> _INSTRUCTIONS FOR THE TASK_
The required answer is each line in the entries below where "computer" occurs.

[Dataset excerpts]

>>>>>

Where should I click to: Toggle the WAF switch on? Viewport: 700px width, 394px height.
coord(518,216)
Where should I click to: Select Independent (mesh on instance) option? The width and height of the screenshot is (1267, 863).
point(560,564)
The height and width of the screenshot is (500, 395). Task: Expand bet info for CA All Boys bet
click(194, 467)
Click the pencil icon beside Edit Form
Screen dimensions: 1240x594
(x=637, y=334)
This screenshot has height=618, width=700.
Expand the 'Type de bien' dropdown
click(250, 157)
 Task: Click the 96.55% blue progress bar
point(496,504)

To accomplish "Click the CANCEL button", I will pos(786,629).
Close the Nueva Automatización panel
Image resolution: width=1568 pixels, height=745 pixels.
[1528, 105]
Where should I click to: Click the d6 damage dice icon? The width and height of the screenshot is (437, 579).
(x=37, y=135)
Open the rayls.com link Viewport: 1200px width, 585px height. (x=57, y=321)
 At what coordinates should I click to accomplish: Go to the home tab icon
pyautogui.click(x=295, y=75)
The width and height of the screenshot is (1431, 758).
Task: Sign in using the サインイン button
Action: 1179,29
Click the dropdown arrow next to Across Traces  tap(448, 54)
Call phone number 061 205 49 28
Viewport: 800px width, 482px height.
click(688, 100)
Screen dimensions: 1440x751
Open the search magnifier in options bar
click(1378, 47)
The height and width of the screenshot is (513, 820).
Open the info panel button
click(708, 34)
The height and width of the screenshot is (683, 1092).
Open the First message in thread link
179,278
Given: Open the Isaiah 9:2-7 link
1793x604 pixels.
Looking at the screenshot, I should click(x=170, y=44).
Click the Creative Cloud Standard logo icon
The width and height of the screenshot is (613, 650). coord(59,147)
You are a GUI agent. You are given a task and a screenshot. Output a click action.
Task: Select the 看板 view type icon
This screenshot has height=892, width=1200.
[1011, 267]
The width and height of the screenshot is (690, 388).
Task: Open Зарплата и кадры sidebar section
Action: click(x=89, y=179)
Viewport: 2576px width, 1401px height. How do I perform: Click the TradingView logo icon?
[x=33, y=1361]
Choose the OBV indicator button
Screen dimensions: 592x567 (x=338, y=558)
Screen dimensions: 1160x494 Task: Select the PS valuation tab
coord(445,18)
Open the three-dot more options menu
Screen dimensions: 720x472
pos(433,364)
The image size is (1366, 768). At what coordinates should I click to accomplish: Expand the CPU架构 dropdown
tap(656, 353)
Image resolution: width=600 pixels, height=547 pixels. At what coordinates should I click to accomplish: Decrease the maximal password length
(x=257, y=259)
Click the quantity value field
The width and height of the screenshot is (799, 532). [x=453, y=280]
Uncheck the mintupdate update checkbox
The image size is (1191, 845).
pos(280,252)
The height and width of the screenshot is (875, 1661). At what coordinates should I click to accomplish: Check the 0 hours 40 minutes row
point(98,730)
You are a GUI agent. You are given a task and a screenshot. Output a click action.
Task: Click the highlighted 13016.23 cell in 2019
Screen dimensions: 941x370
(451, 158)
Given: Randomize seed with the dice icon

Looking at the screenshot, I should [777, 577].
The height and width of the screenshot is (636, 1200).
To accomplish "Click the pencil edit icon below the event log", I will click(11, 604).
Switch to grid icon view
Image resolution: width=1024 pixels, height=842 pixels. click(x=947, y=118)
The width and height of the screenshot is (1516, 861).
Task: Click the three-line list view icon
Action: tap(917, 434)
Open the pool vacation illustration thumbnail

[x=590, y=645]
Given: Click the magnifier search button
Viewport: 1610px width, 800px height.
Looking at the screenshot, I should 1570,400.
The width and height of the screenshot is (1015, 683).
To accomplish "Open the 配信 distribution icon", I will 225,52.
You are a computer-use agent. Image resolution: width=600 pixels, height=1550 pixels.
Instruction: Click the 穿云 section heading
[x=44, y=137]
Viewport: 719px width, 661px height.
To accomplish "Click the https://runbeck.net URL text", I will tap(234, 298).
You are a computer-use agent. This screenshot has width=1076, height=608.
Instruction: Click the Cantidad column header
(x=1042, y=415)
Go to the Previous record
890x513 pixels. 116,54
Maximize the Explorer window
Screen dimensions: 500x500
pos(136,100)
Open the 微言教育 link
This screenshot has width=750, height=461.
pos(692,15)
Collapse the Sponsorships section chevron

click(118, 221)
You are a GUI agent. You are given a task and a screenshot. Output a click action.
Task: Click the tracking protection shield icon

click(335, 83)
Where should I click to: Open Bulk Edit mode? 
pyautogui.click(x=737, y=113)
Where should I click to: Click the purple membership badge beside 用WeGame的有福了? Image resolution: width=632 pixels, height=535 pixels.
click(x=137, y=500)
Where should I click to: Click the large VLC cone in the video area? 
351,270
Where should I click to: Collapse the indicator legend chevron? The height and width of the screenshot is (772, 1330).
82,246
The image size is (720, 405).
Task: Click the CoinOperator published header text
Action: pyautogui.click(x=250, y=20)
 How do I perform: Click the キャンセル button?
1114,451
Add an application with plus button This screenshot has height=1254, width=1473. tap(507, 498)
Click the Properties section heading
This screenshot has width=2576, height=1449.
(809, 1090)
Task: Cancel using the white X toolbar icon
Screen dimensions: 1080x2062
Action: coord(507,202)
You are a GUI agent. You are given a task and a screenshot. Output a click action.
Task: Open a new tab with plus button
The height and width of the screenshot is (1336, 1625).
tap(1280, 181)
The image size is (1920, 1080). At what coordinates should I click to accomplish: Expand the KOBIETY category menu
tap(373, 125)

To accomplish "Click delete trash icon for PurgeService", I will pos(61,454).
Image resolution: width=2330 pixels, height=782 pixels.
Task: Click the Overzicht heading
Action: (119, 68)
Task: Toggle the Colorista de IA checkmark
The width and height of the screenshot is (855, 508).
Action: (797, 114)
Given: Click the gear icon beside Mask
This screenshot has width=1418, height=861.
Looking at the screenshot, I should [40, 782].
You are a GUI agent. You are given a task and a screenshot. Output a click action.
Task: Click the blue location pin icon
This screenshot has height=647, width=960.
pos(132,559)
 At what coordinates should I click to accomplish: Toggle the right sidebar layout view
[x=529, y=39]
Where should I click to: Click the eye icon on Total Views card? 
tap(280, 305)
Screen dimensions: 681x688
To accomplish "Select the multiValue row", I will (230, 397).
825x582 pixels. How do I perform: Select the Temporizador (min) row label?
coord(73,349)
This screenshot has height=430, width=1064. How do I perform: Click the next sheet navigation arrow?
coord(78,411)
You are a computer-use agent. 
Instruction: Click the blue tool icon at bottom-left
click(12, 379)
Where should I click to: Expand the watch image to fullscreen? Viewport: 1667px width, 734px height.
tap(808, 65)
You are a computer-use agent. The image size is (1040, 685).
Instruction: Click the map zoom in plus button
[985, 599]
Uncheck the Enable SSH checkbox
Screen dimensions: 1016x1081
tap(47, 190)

<<<<<

> _YOUR RESPONSE_
You are a computer-use agent. Image resolution: width=600 pixels, height=1550 pixels.
You are a computer-use agent. This screenshot has width=1076, height=608.
You are a computer-use agent. 
You are a computer-use agent. The image size is (1040, 685).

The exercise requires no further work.